Ook draagt de toegelaten instelling bij aan het volgens redelijke wensen tot stand brengen van huisvesting voor ouderen, gehandicapten en personen die zorg of begeleiding behoeven. Daartoe kan zij uitsluitend overgaan tot: a het bouwen en exploiteren van winkel huren amsterdam woon-zorgcomplexen en de daarbij behorende gemeenschappelijke ruimten en fysieke zorginfrastructuur, van projecten voor begeleid wonen, en van vastgoed met een woon- of verblijffunctie voor de bewoners van instellingen in de verzorging, verpleging of opvang;
288 7 Woningwet: voorziening in woningbehoefte en financiële steun voor stedelijk en landelijk gebied
b het leveren van een winkel huren schiphol bijdrage aan de totstandkoming van arrangementen met betrekking tot wonen, zorg- en dienstverlening, die, zo veel mogelijk naar wens van deze ouderen, gehandicapten en personen die zorg of begeleiding behoeven, het zelfstandig wonen bevorderen; c het vervullen van een bemiddelende rol voor bewoners met betrekking tot zorg- en dienstverlening of d de werkzaamheden die noodzakelijkerwijs voortvloeien uit het verrichten van de werkzaamheden, genoemd bij a tot en met c.

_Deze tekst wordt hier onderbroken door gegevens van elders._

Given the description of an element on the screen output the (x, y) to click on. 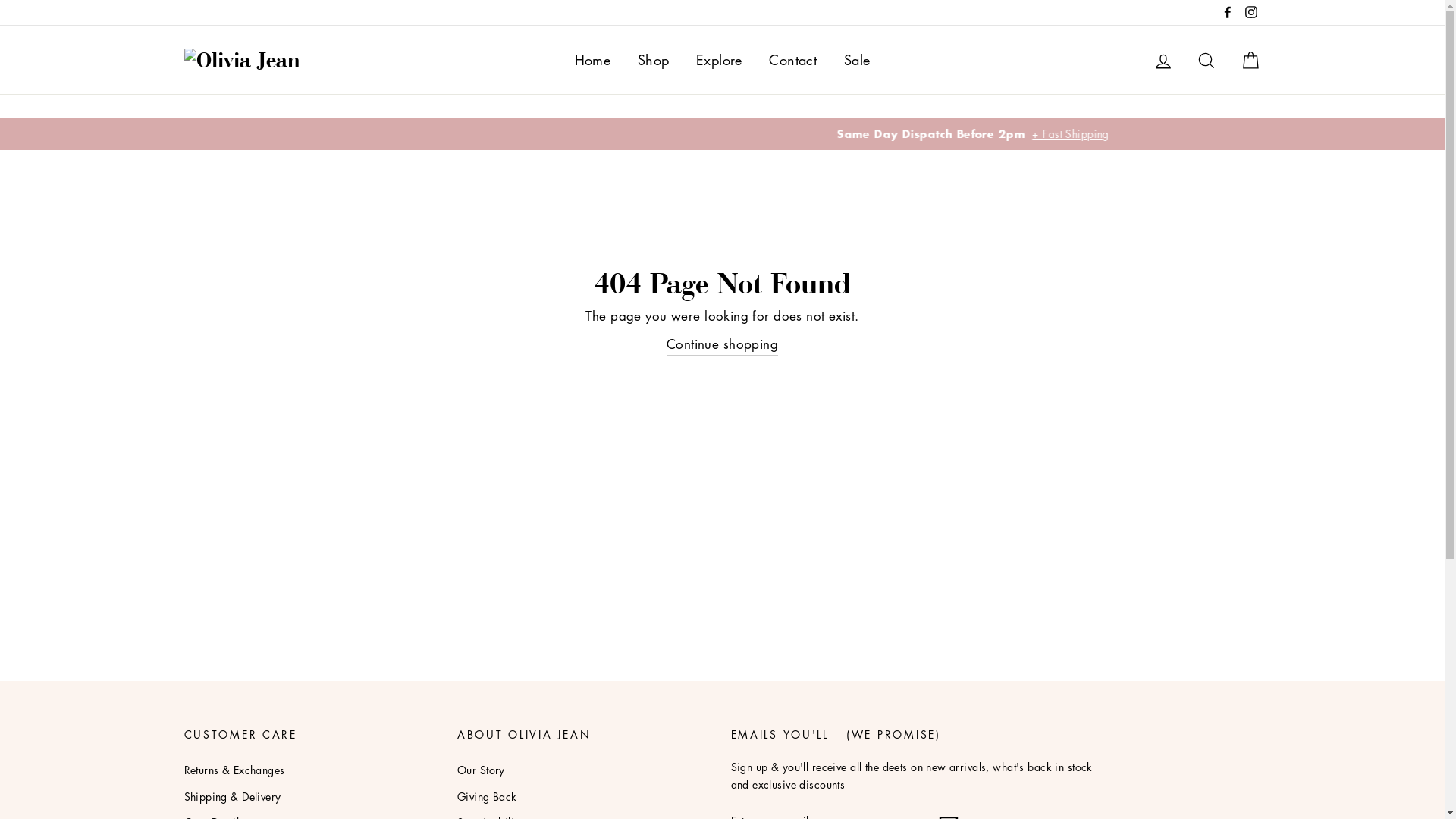
UP TO 80% OFF SITEWIDE* Shop Now Element type: text (722, 133)
Home Element type: text (592, 59)
Facebook Element type: text (1227, 12)
Shipping & Delivery Element type: text (231, 796)
Log in Element type: text (1163, 59)
Cart Element type: text (1249, 59)
Continue shopping Element type: text (722, 344)
Instagram Element type: text (1250, 12)
Sale Element type: text (856, 59)
Shop Element type: text (653, 59)
Our Story Element type: text (481, 769)
Returns & Exchanges Element type: text (233, 769)
Skip to content Element type: text (0, 0)
Contact Element type: text (792, 59)
Giving Back Element type: text (487, 796)
Explore Element type: text (718, 59)
Search Element type: text (1206, 59)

7.1.4 Beleidsvoorbereiding en verslaglegging door de instellingen De toegelaten winkel huren leeuwarden instelling stelt jaarlijks een overzicht op van voorgenomen volkshuisvestingsactiviteiten (art. 25a Bbsh). Zij moet dat toezenden aan de gemeenten waar zij feitelijk werkzaam is (art. 25c Bbsh) met het verzoek om overleg te voeren over het plaatselijke volkshuisvestingsbeleid (art. 25e Bbsh). Bij dat overleg kunnen afspraken worden gemaakt over de voorgenomen volkshuisvestingsactiviteiten. De instelling stuurt een samenvatting van het verslag met een beschrijving van de eventuele afspraken naar de minister van VROM (art. 25f Bbsh).
De toegelaten instellingen moeten daarnaast jaarlijks verslag doen van hun werkzaamheden in een volkshuisvestingsverslag en in een afzonderlijk en gecontroleerd financieel verslag. De instellingen zenden deze jaarlijks winkel huren groningen voor 1 juli aan de minister, het college van burgemeester en wethouders van de gemeente waar de instelling haar woonplaats heeft en de colleges van elke gemeente waar zij feitelijk werkzaam is, en aan het bestuur van het Centraal fonds voor de volkshuisvesting (zie subpar. 7.1.6).
Het volkshuisvestingsverslag bevat de prestaties op het gebied van de volkshuisvesting. Het financieel verslag bevat onder meer de jaarrekening, cijfermatige kerngegevens en prognoses daarover. Indien een college van burgemeester en wethouders of het bestuur van het Centraal fonds voor de volkshuisvesting een negatief oordeel hebben over het verslag, kunnen zij de minister verzoeken maatregelen te nemen of anderszins in te grijpen.